How's that for justification?

For dinner tonight, we enjoyed the corn, stir-fried green beans with garlic and onions, and zucchini bread.
I'm sensing another visit to the farm in the very near future!

Okay, I know you want some zucchini bread too. And because I love you, I will share. But you have to bake it yourself because my love has limits. *wink*

~Zucchini Bread~
2 cups unbleached white flour
1-1/4 cup whole wheat pastry flour
1/2 t. sea salt
2-1/2 t. baking powder
1 t. baking soda
2 t. ground cinnamon
2 Tb. lemon zest
3 farm fresh eggs
1 cup unrefined coconut oil, melted
1-3/4 cup sugar
1-1/2 t. vanilla extract
3 cups grated zucchini
1 cup walnuts, coarsely chopped

Preheat oven to 350F. Grease two loaf pans.

In a small bowl, combine the flours, salt, baking powder and soda, cinnamon, and zest. In a large bowl, beat the eggs with the oil, sugar, and vanilla.
Whisk the dry ingredients into the wet, then fold in the zucchini and walnuts.

Pour the batter into the prepared pans and bake for 50-55 minutes, or until a tester comes out clean. Let the bread rest for a few minutes, then remove from the pans and finish cooling on a wire rack.
Makes 2 loaves.


Tuesday, July 26, 2011


While I'm recuperating from a nasty case of strep throat, I thought I'd share some family photos I managed to snag before my daughter and granddaughters left.

Between the high fever and the Percoset, my brain is a little foggy.

I was always a fan of picture books anyway.☺

Great-Great Grandma M (almost 91)., Kelsie (23), Maddie (almost 3), and Emmie (4 months)
We took a 5 generation picture when Maddie was about 8 months old, and while all of us are still alive and kicking, one of us was out fishing. This is my father's mother and I'm behind the camera...any guesses as to who is missing? We got this picture in one shot.

Then there's my mother's side.

My mother blinked. Maddie was hungry. My grandmother was busy, smooching on the baby. Kelsie and I are used to large family photo shoots. Just keep smilin', just keep smilin', just keep smilin'...

Maddie, Kelsie, Great Grandma (64), Great-Great Grandma N. (83), Emmie, and me.

Maddie still wasn't happy, she wanted pizza. My mother didn't realize that the picture was being taken, which just happened to be the very moment that she was lecturing my grandmother to stop smooching  on the baby.

While Kelsie reassured Maddie that pizza was in her immediate future, my mother was plotting a way to rip the baby out of Great-Great Grandma's arms and I just kept right on smilin'.

Finally, Great-Great Grandma was able to compose herself long enough to look at the camera.

══════════════════════════════

JOB 1:
In the blog post, how long should the zucchini bread bake?
JOB 2:
Translate this sentence from the blog post into Spanish: "For dinner tonight, we enjoyed the corn, stir-fried green beans with garlic and onions, and zucchini bread."

A block of data
══════════════════════════════

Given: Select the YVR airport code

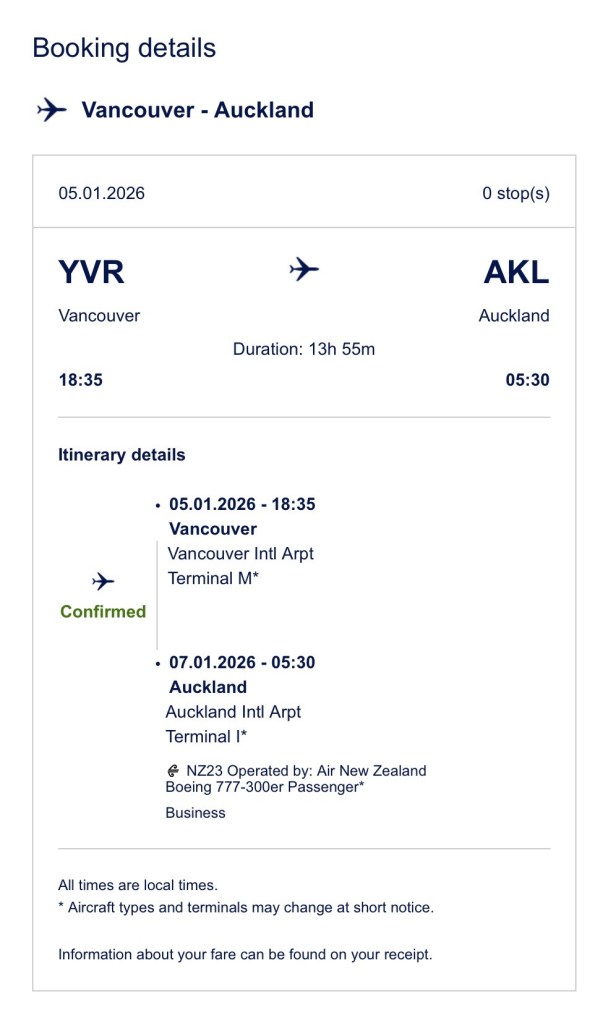Looking at the screenshot, I should coord(92,272).
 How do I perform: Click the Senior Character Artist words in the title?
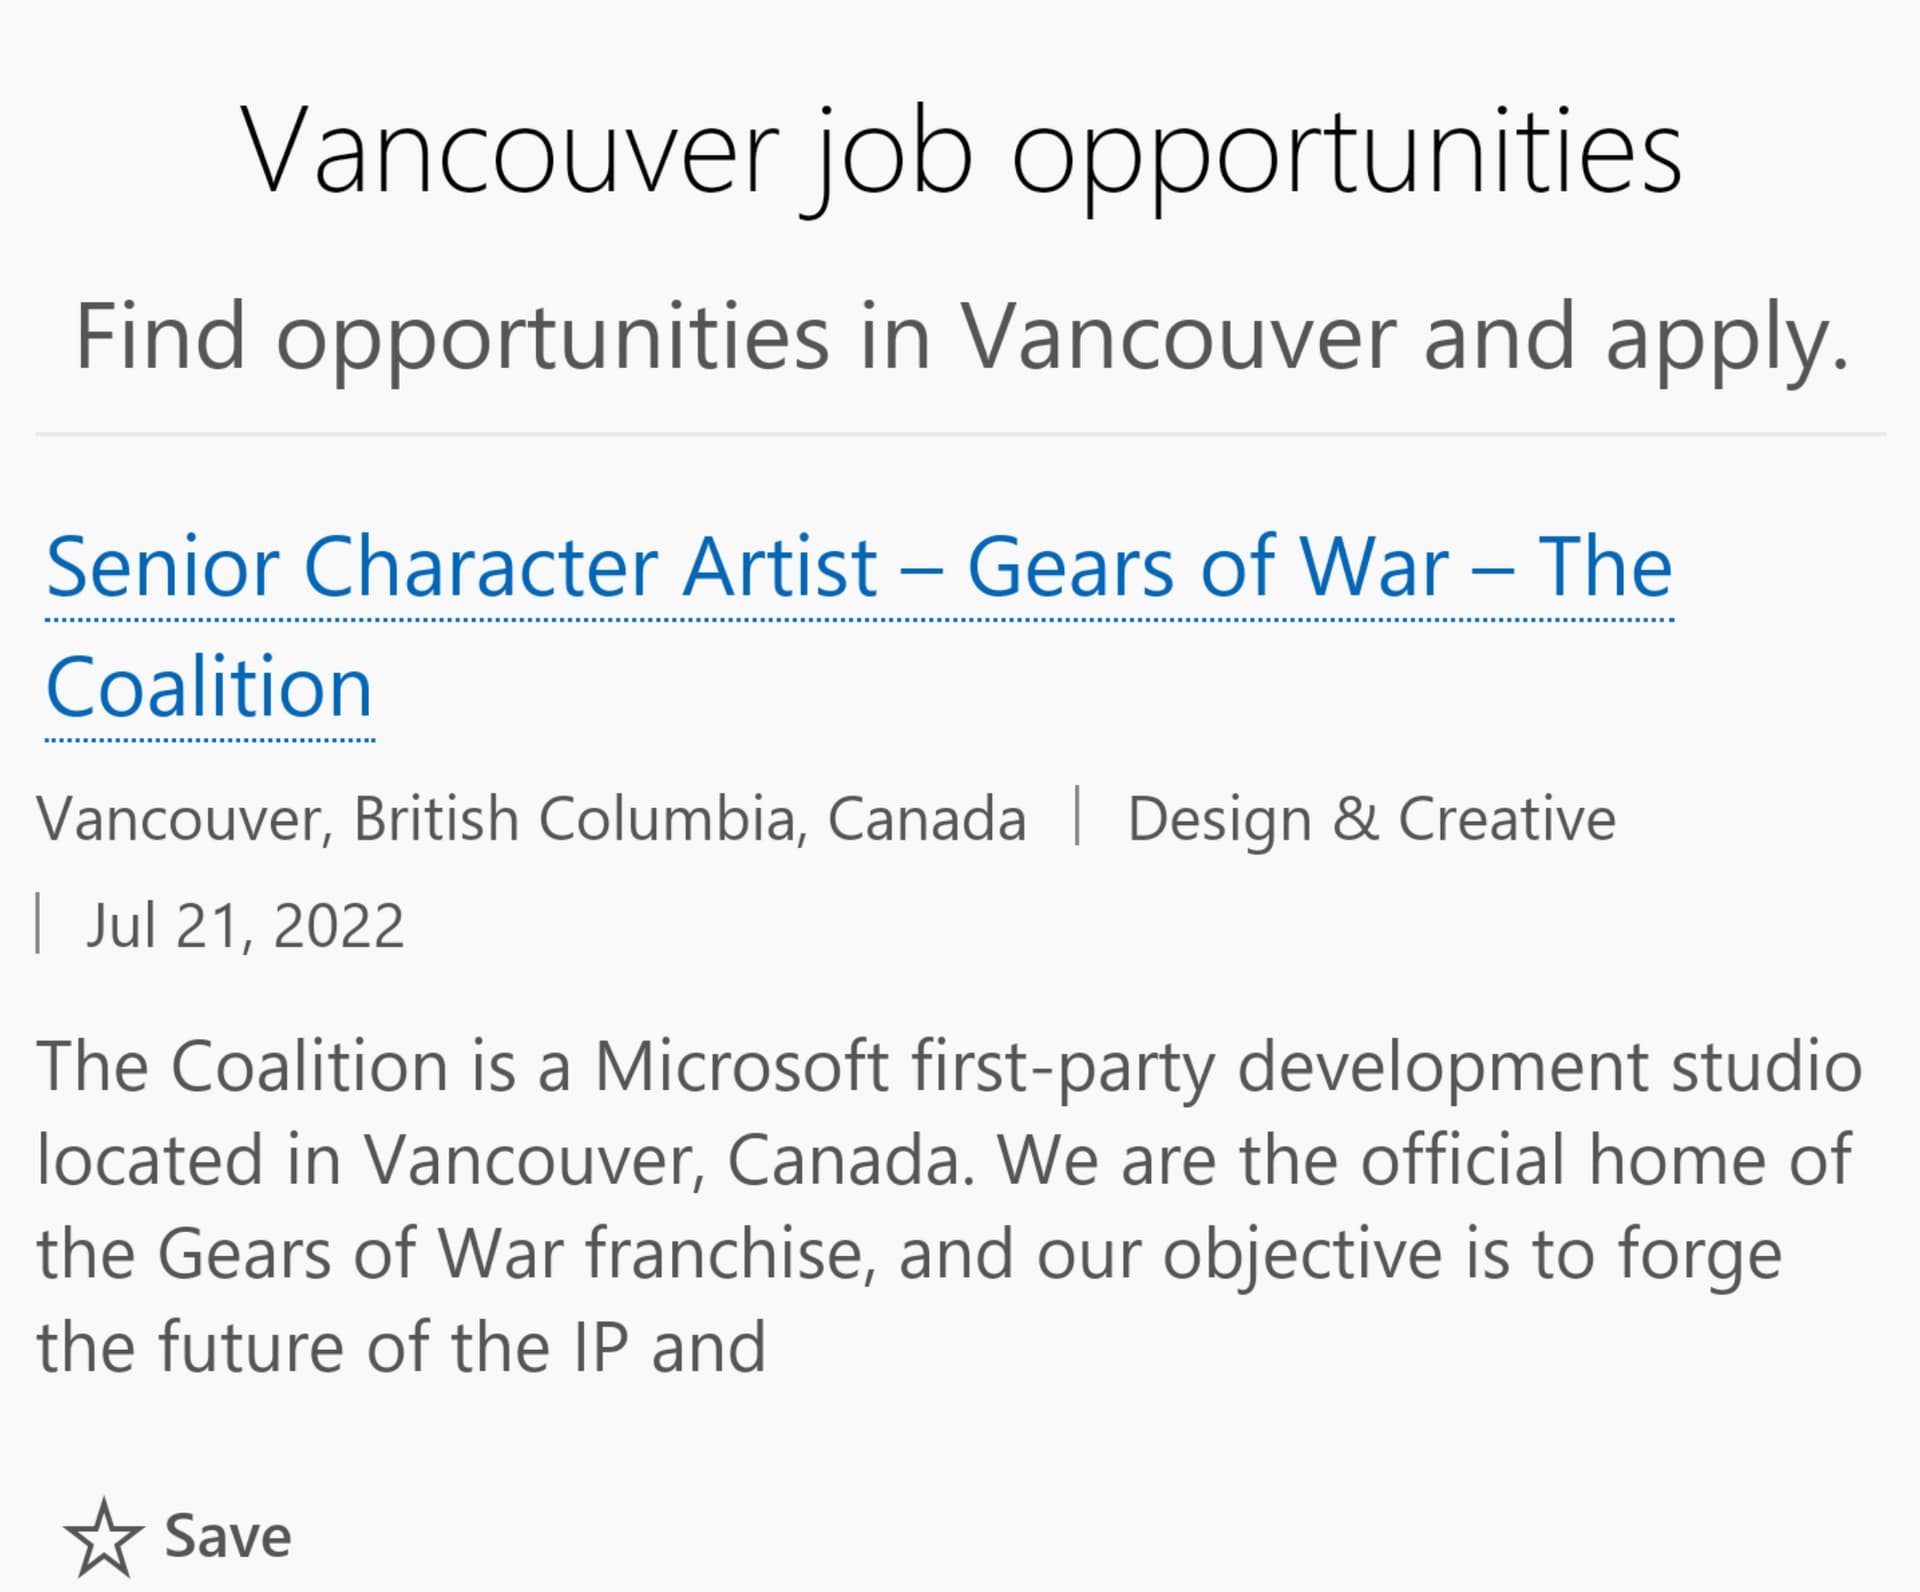pyautogui.click(x=462, y=567)
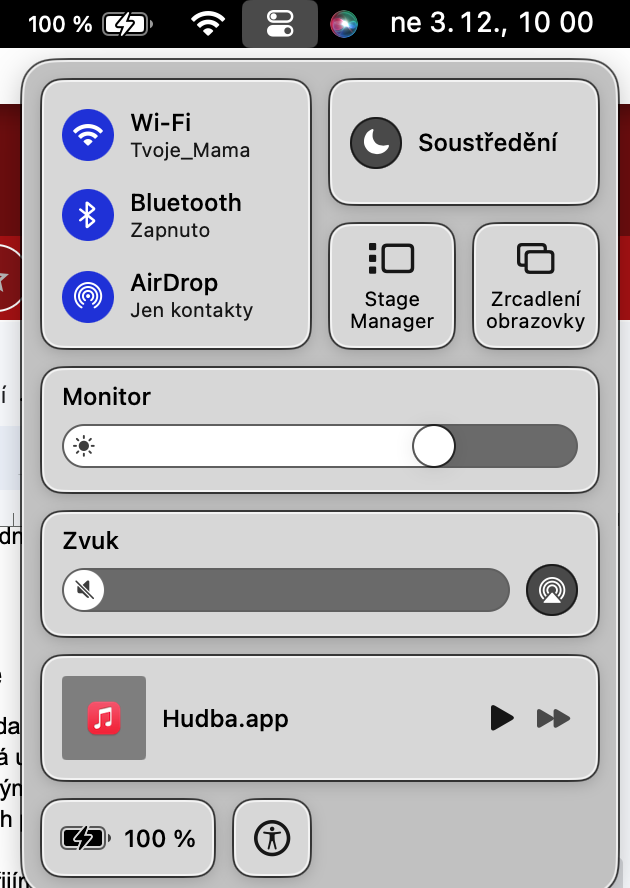Click the AirPlay audio output icon
The image size is (630, 888).
coord(552,590)
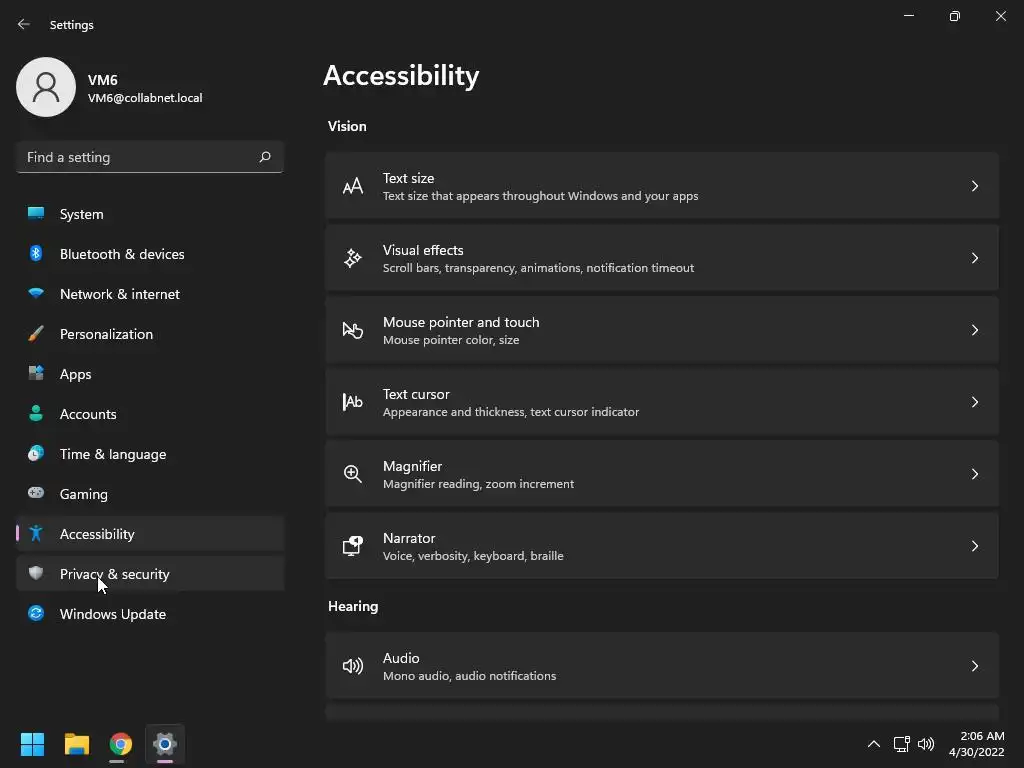1024x768 pixels.
Task: Click the Bluetooth & devices icon
Action: click(x=36, y=254)
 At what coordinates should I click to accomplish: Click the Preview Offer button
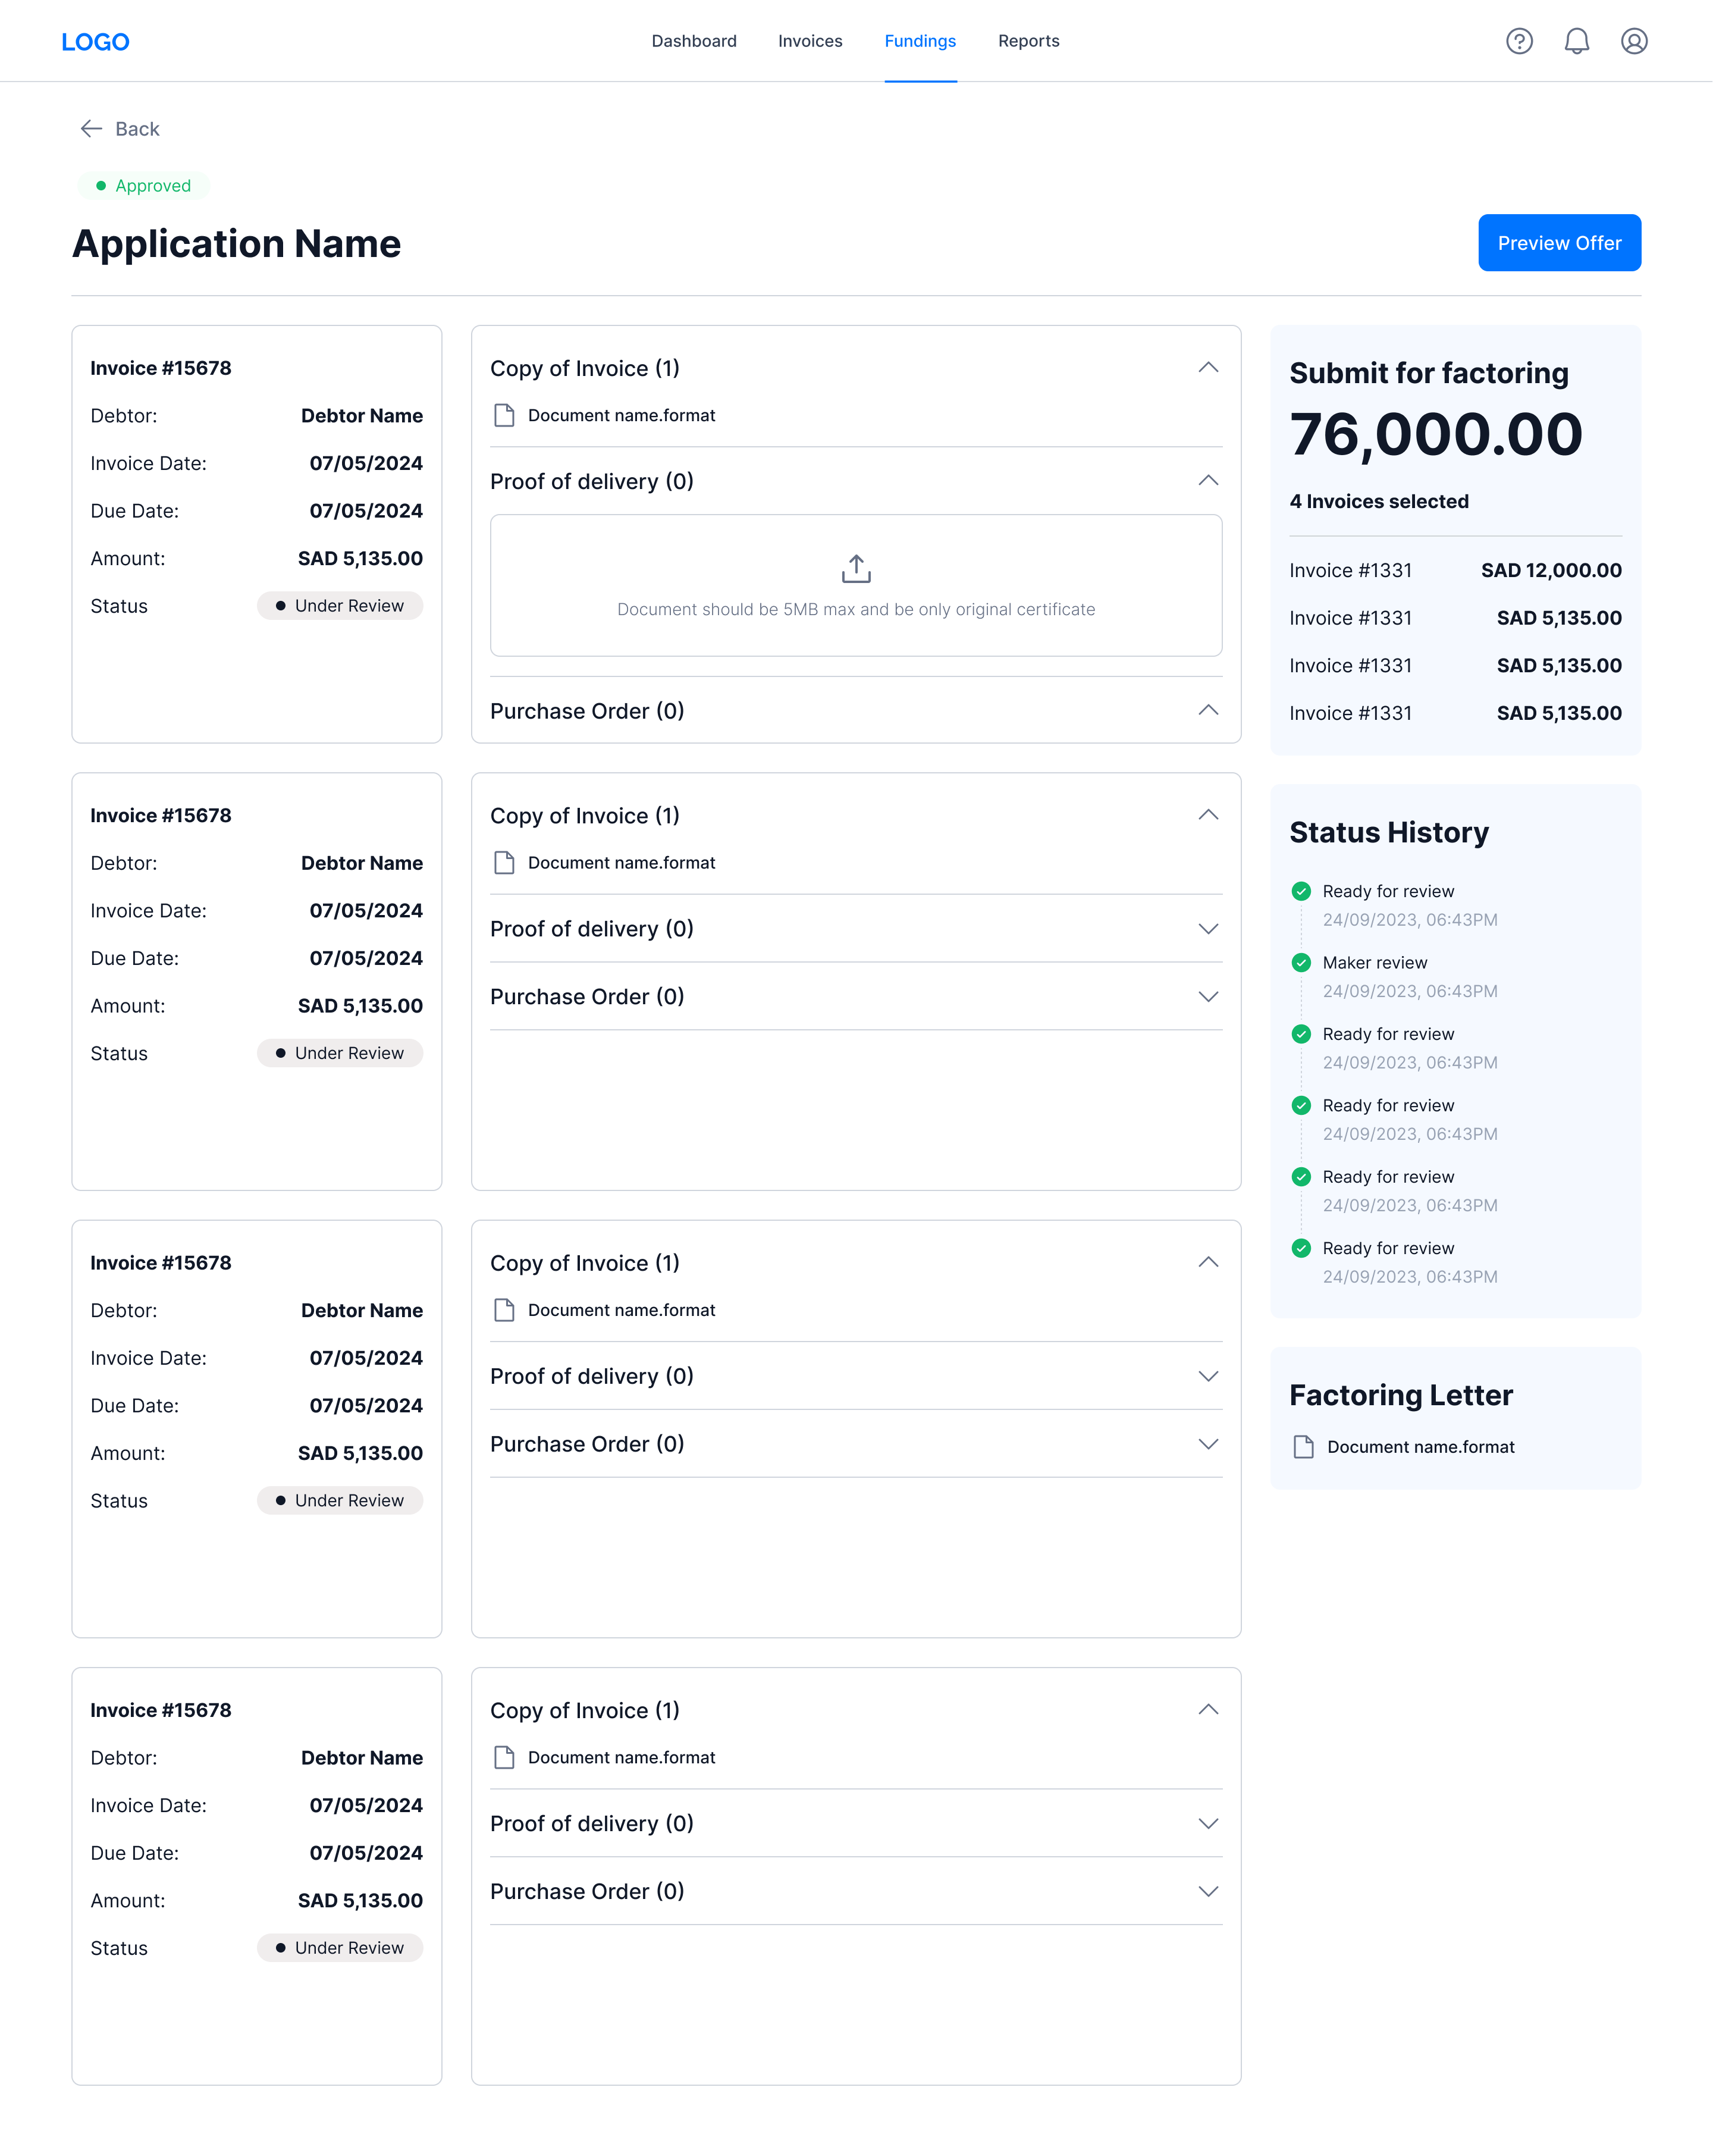click(x=1559, y=243)
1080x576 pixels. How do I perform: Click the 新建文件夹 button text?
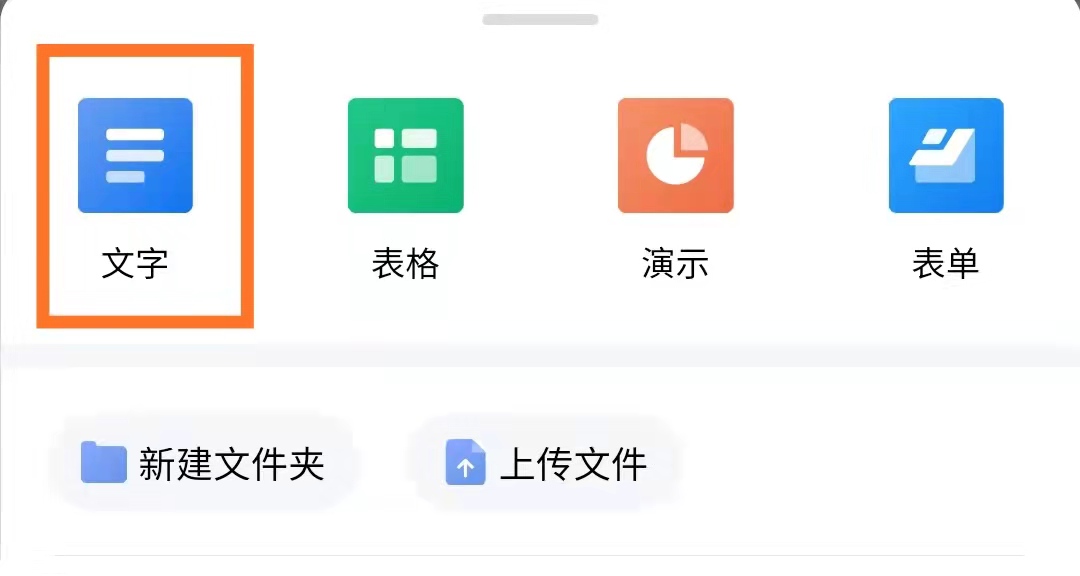pos(231,464)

══════════════════════════════

COMPLETE RESPONSE 1:
50-55 minutes, or until a tester comes out clean.

COMPLETE RESPONSE 2:
Para la cena de esta noche, disfrutamos del maíz, judías verdes salteadas con ajo y cebolla, y pan de calabacín.